* _Task data_
###
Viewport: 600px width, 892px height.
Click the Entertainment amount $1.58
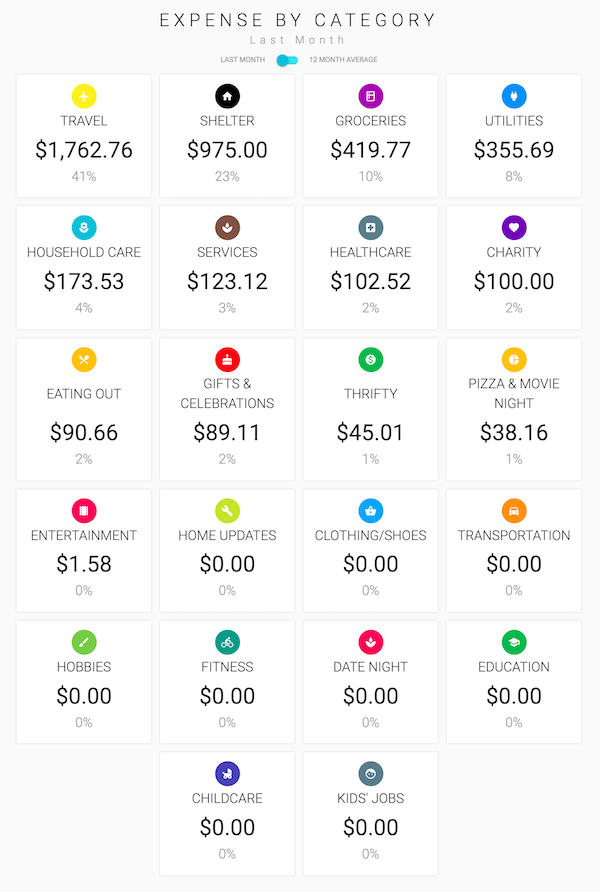point(84,563)
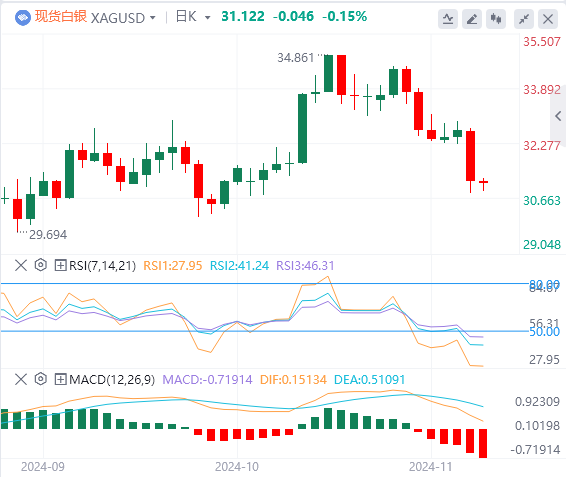
Task: Click the candlestick chart style icon
Action: tap(496, 19)
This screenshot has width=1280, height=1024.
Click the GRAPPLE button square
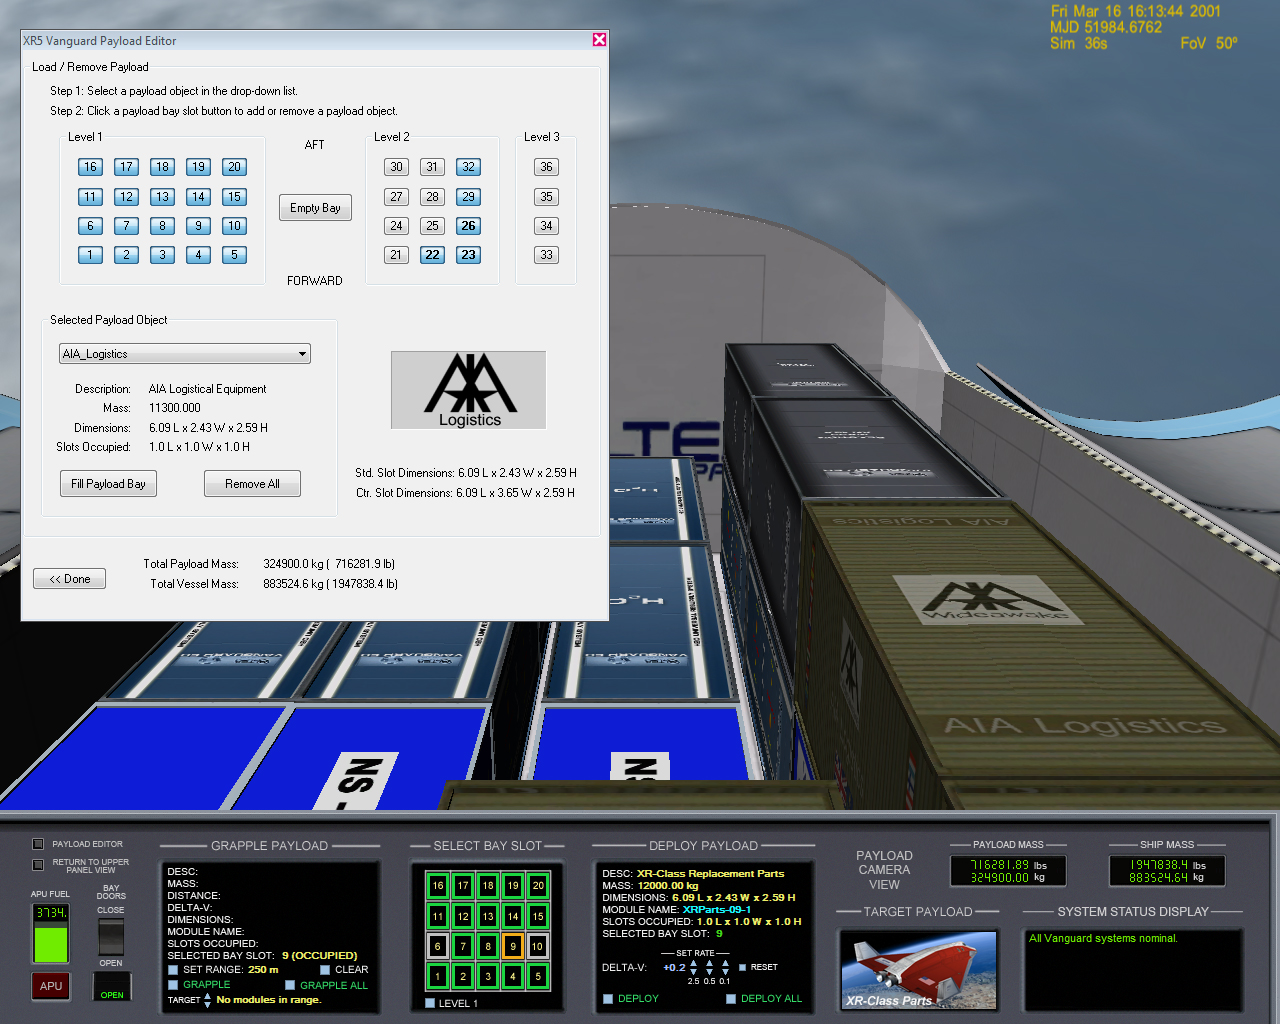[x=173, y=985]
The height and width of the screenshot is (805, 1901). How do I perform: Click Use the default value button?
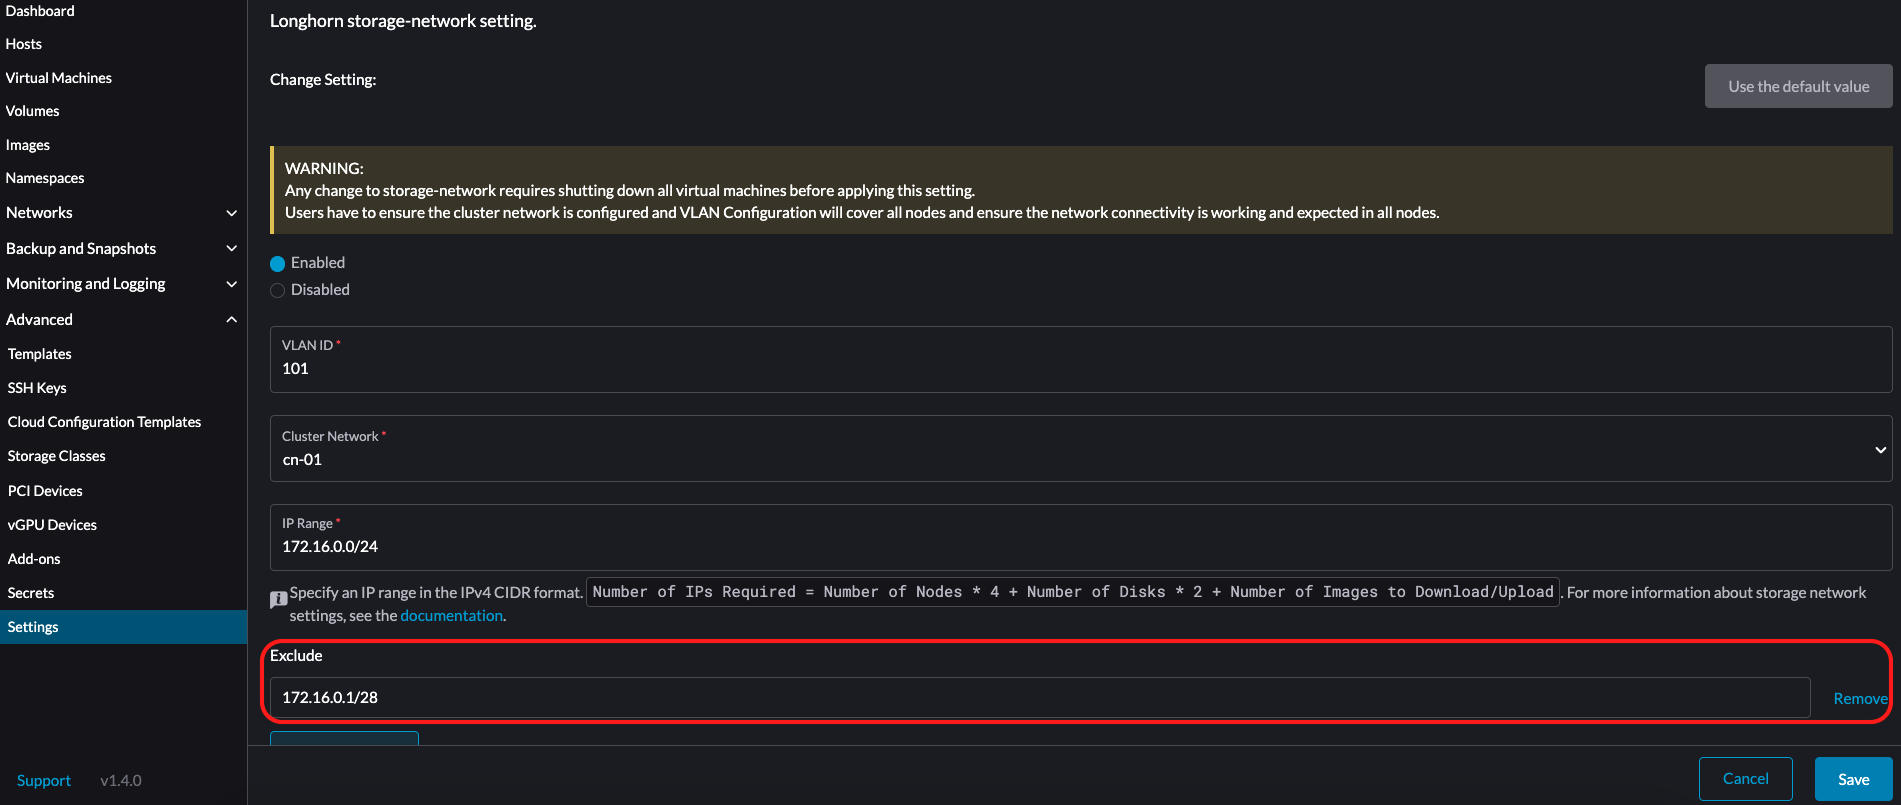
###
* _Try it_
Retype the lines above exactly, no pictures.

* _Result of this task_
Viewport: 600px width, 892px height.
Click the Entertainment amount $1.58
point(84,563)
Task: Click the candlestick chart style icon
Action: tap(496, 19)
This screenshot has width=1280, height=1024.
Click the GRAPPLE button square
[x=173, y=985]
The height and width of the screenshot is (805, 1901). How do I perform: Click Use the default value button?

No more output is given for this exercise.